> What you should do:
Please write out the pens thread between "Had a lady call" and "The look fantastic!", inclusive, switching every "Redwood" to "Cherry".

== Page ==

# Pens



## BernieW (Sep 12, 2006)

Had a lady call this morning wanting to know if she could have a couple of pens made. She said she knew it was the spur of the moment but hoped I could help. I asked her what she wanted. She said she wanted wood so I told her I had some nice Redwood and Walnut. She said that would be great. Anyway here the pens are in Redwood and Walnut. I hit them with Boiled Linseed oil to pop them and then finish with 5 coats of CA glue. Pictures aren't the greatest but didn't have much time.


----------



## dustmaker (May 18, 2009)

I'll take your "spur of the moment" work anytime, Bernie. The look fantastic!


----------



## drasbell (Feb 6, 2009)

Looks great at this end as well


----------



## Dr.Zook (Sep 10, 2004)

Well done Poppa. We could expect no less tho.


----------



## harrysin (Jan 15, 2007)

I'm surprised that the lady could afford to buy such beautiful pens Bernie.


----------



## BernieW (Sep 12, 2006)

Ok Harry now who's making who blush?:lol: Thanks for the kind comments. She was quite happy with them so all is good. I was pretty happy especially since they were kind of a rush job.


----------



## harrysin (Jan 15, 2007)

BernieW said:


> Ok Harry now who's making who blush?:lol: Thanks for the kind comments. She was quite happy with them so all is good. I was pretty happy especially since they were kind of a rush job.

===
== Records provided ==

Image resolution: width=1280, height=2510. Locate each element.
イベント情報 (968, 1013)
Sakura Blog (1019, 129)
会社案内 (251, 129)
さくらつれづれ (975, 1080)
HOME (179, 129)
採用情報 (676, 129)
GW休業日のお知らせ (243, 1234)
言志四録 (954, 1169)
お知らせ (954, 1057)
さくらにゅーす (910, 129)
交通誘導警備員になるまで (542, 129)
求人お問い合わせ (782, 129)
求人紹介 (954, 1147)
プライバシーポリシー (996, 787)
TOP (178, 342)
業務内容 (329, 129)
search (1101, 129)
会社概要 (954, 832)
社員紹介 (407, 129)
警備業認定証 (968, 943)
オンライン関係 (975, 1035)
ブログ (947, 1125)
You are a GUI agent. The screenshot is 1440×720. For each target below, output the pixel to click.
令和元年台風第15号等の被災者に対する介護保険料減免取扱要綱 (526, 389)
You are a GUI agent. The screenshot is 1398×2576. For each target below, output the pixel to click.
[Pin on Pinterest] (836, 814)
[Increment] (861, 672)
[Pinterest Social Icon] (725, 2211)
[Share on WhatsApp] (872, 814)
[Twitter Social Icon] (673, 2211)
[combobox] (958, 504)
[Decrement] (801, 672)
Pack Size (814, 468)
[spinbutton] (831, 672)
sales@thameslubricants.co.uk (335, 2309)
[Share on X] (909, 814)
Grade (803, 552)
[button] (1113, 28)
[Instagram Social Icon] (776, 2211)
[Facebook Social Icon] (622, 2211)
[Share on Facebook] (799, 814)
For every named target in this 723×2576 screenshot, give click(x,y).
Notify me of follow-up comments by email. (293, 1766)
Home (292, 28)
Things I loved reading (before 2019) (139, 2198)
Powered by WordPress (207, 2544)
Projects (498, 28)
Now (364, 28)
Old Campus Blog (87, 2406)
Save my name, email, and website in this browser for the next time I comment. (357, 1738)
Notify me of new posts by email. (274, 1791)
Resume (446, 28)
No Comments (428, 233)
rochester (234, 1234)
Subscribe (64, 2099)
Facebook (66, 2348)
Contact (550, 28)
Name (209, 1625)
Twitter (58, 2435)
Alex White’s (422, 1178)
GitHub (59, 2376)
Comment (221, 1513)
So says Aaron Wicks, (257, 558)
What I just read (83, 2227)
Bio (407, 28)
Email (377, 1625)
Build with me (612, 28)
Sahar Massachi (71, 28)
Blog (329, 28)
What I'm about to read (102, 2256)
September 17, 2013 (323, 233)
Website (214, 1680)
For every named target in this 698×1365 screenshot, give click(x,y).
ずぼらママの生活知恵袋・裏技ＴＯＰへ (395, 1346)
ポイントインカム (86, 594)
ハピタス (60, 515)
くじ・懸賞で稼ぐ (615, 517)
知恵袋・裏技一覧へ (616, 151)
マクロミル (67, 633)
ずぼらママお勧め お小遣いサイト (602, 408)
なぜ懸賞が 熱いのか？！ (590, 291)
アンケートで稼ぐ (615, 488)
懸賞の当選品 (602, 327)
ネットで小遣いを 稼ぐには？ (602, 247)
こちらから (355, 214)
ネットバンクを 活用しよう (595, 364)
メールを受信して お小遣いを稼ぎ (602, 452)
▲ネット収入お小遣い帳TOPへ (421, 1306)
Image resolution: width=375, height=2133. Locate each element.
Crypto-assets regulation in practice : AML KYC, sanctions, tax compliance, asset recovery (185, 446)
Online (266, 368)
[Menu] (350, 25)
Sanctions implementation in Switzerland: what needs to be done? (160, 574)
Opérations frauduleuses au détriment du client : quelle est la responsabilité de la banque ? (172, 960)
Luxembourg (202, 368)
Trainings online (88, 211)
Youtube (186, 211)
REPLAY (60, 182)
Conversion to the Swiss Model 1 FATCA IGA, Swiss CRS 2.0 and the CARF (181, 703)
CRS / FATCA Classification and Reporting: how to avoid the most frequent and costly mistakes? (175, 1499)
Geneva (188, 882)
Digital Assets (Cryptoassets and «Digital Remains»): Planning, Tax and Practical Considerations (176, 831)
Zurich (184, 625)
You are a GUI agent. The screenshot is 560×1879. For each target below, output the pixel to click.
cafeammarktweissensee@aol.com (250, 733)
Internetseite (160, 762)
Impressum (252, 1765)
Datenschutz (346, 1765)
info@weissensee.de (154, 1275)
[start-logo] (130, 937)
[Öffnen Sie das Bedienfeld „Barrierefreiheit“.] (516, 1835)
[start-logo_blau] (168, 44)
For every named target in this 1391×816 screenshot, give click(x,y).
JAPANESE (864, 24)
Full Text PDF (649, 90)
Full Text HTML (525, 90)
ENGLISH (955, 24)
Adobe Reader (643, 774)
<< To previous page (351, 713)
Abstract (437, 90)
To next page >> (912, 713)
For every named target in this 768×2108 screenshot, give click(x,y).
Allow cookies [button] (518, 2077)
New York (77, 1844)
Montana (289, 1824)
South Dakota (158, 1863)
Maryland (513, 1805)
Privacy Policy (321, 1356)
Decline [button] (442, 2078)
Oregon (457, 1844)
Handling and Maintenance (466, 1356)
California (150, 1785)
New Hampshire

===

> Solution below:
Had a lady call this morning wanting to know if she could have a couple of pens made. She said she knew it was the spur of the moment but hoped I could help. I asked her what she wanted. She said she wanted wood so I told her I had some nice Cherry and Walnut. She said that would be great. Anyway here the pens are in Cherry and Walnut. I hit them with Boiled Linseed oil to pop them and then finish with 5 coats of CA glue. Pictures aren't the greatest but didn't have much time.


----------



## dustmaker (May 18, 2009)

I'll take your "spur of the moment" work anytime, Bernie. The look fantastic!